Roz came with her artist's eyes and trimmed a part of the tree too high for me. And this was a real gift: Roz is the friend who doesn't even like to go over high bridges let alone stand on a tall ladder. You can read her comments on the tree trimming and photos of our tree on her December 8 and 13 blog entries.

We had lots of laughs. A good one at my expense when we talked about how Eric does not like to trim the tree. "I don't put things in the right places. You always end up moving most of what I hang up anyway," he says. "It's not that he puts things in the wrong places, I just need to tweek things, say, when I have a large ornament and there is no place to put it except where he put a tiny one. Or maybe three pink ones don't look the best hanging in a row. It is just a matter of composition. I move things I hang up constantly," I told Roz. "No wonder he doesn't like to trim the tree!" Hmm, now I see his point. There you have it: Roz, friend, artist and marriage coach. Eric did do the rest of the top and it looks terrific.

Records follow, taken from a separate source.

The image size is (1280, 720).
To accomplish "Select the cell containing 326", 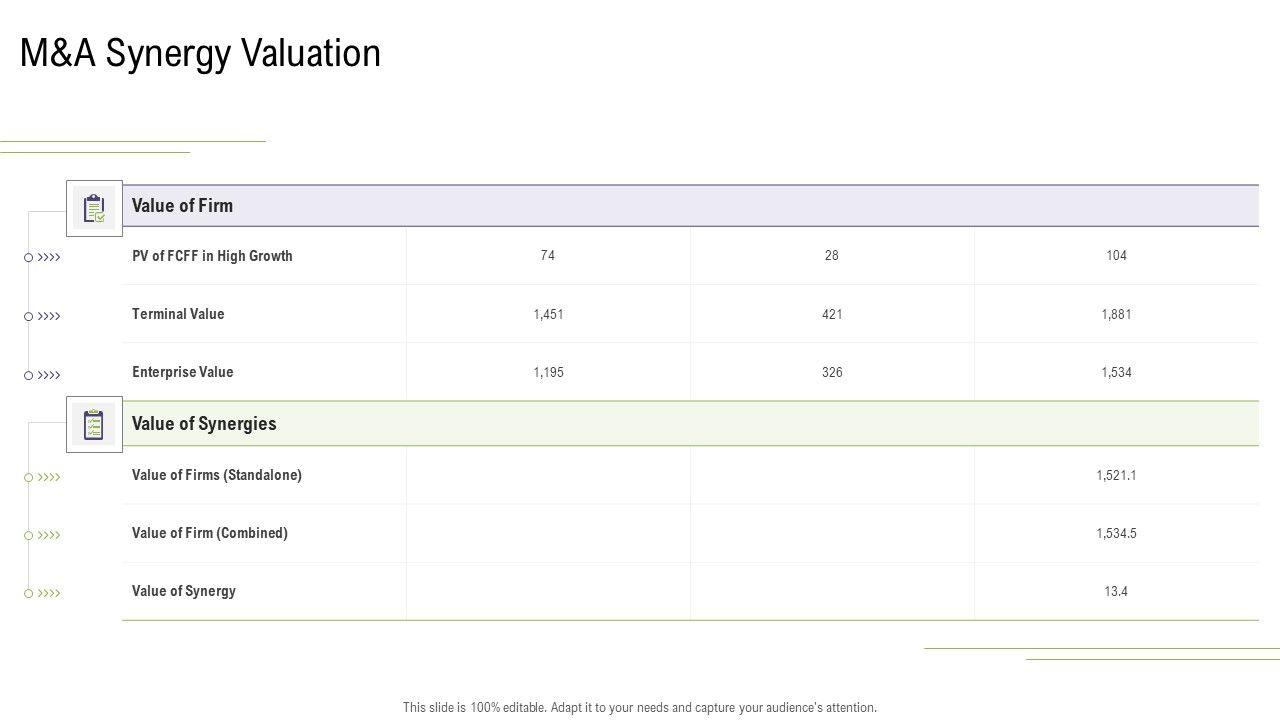I will 832,372.
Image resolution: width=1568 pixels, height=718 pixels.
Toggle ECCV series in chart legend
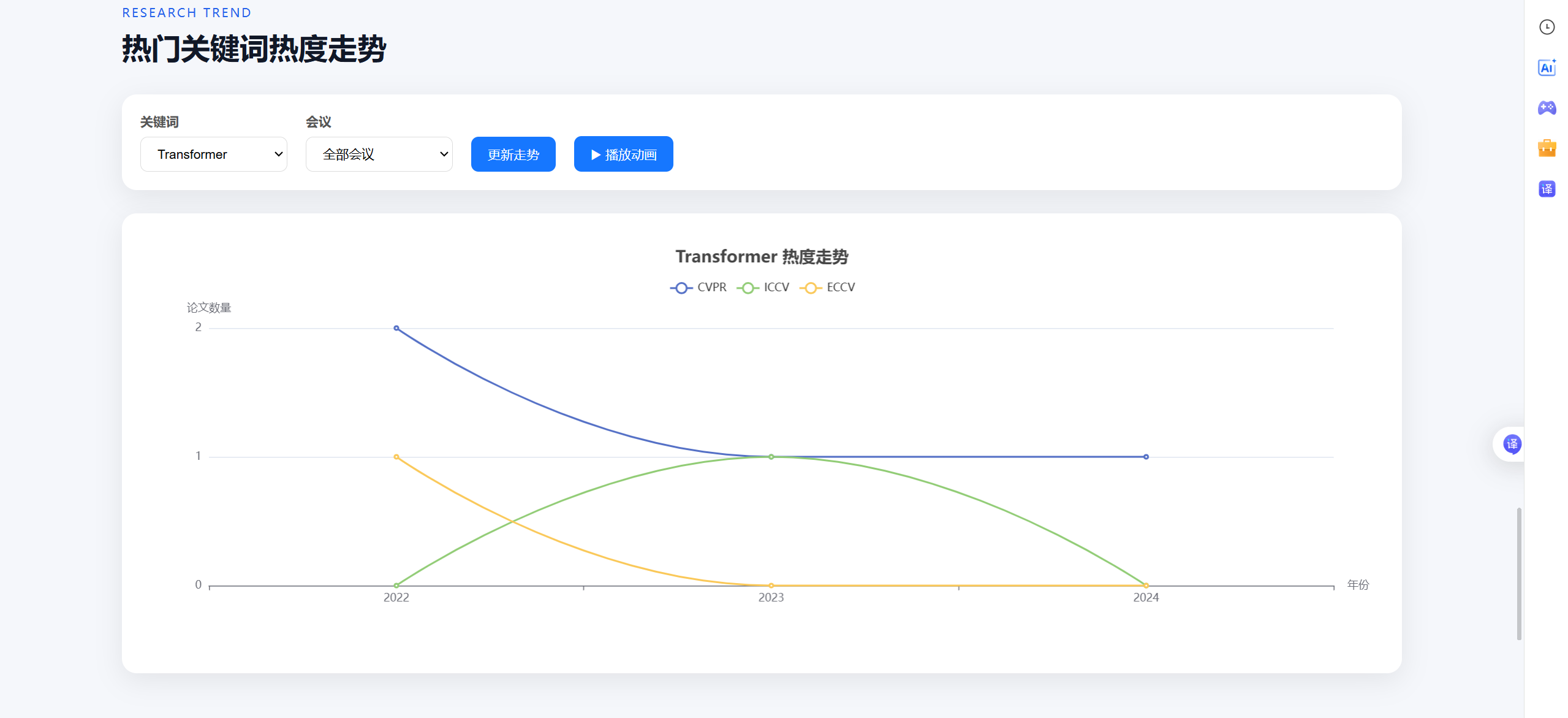[827, 288]

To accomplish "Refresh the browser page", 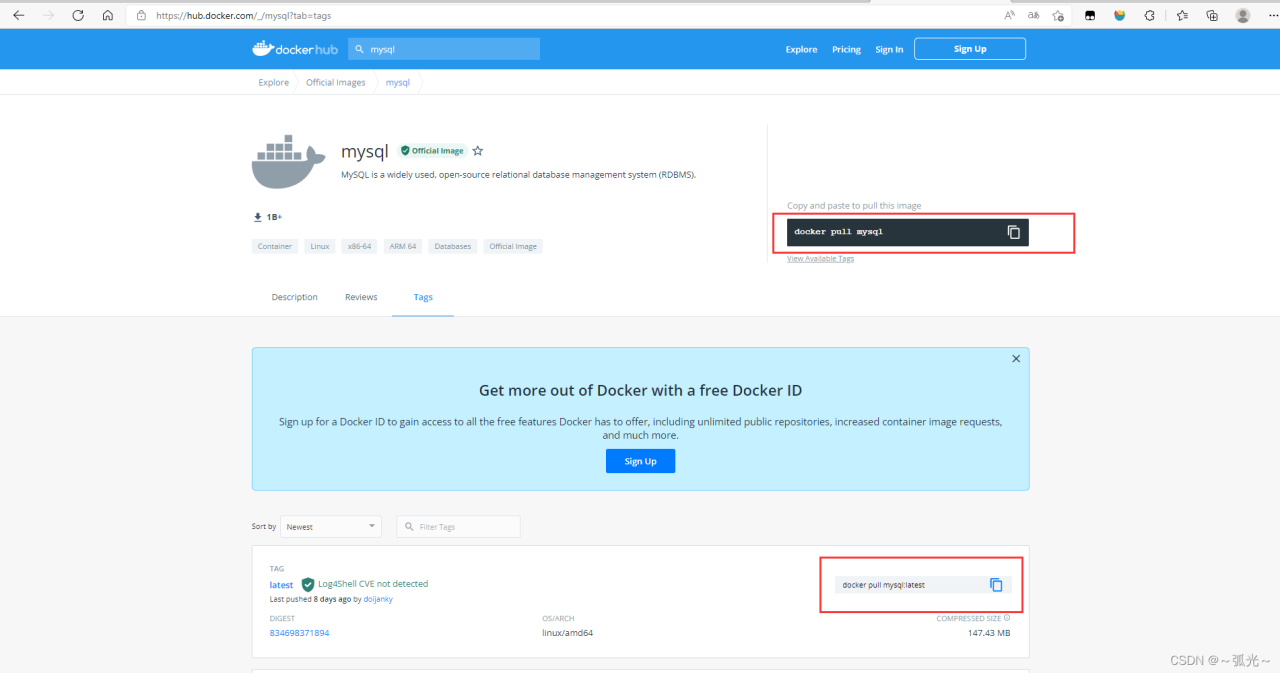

All in all, when the tree is all trimmed, the boxes back in the basement and the tree lights turned on, the week of work is worth it. Good thing it doesn't take as long to take it down.


Mark Granlund said...

WOW! What an amazing and beautiful tree!

journalrat said...

Diane, as you know you have created a monster—now I look everywhere for ornaments, and since they are all on sale at this time of year (January) I'm finding them. I had great fun helping you trim your tree. I can't remember laughing so hard. It was great to hear all the stories, and thank you for putting up with the "who's this from?" "where did you get this" barrage of questions. I hope you make a book of ornaments so your grandchildren and their children can have all these memories down on paper!

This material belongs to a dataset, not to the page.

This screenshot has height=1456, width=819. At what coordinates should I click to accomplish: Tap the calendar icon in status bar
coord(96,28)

And many thanks to Eric for feeding us so well!

havepencilwilltravel said...

The tree would not have gotten decorated without Roz's help this year. (Thanks again, Roz.) And, becoming a Monster Ornament Collector is not a bad thing--especially when the ornaments are ending up on my tree. Yes, there are thirty-nine (!) more from Roz: two hand made, bead confections; two straight-from-Patina gems; and two boxes full of the hard-to-find tiny and smallish sizes perfect for filling in empty spots. You see, Roz has now become a seasoned trimmer with an eye for the perfect, tree destined, shiny object.

Lisa Erickson said...

That is an amazingly beautiful tree so dense with memories and color and light, thank you for sharing!

havepencilwilltravel said...

I am so glad you enjoyed the tree if only in photos. You are right, it is packed with memories. Eric and I took it down last weekend leaving it up long enough to celebrate in true Scandinavian fashion. After helping me trim the tree this year, my friend Roz had given me a wonderful suggestion: document each ornament so the provenance of each item could be noted in a book along with a photo of each one. Then I could self publish a book for my family so they would know the history of each ornament. Alas, that did not happen this year. I could plan it for a summer project but I know better, I will be outside painting landscapes. Several years ago I did photograph groups of ornaments as I took them down. My thinking: if anything happened to the ornaments we better have something to show the insurance adjuster. But, we need the book--otherwise I will be the only one to remember that Uncle Otey made the little tiny elf out of pipecleaners.